La Tunisie a besoin de contrôle international pour les prochaines élections de Juillet
Une définition mal placée de la souveraineté pourrait faire dérailler la transition à la démocratie en Tunisie
Par Radwan A. Masmoudi
Président
Centre pour l'Etude de l'Islam et de la Démocratie
La Semaine derniere, Dr, Iadh Ben Achour, Président de la Commission Supérieure de Réforme Politique, a annoncé que la Tunisie n'a pas besoin et n'aura pas d'observateurs internationaux pour les élections. Je pense qu'il s'agit d'une définition mal placée de la souveraineté et une contradiction majeure de ce que les responsables du gouvernement (y compris le Président et ancien Premier Ministre) ont annoncé immédiatement après la révolution. La Tunisie n'a jamais organisé d'élections libres et équitables dans le passé, et la plupart des Tunisiens ne croient pas à la fiabilité des résultats des élections sans supervision et contrôles internationaux.
L'excès de «sensibilité» quant à la participation étrangère est mal placé dans ce cas. Il a été utilisé abusivement par tous les gouvernements et les régimes répressifs pour justifier la falsification des élections. Ceci a été largement pratiqué auparavant, sous Ben Ali, Moubarak, Saleh et les autres dictateurs arabes.

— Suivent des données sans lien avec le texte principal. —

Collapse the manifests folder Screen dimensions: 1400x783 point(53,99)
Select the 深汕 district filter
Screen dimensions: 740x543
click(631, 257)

La "Souveraineté" réelle appartient au peuple, et la meilleure façon de protéger la souveraineté du peuple est de s'assurer que les élections soient libres et équitables. À l'heure actuelle, de nombreux Tunisiens ne croient pas que ce gouvernement intérimaire est capable d'organiser des élections véritablement libres et équitables, et ont peur que les élections ne reflètent pas la volonté du peuple, à l'instar de toutes les élections passées.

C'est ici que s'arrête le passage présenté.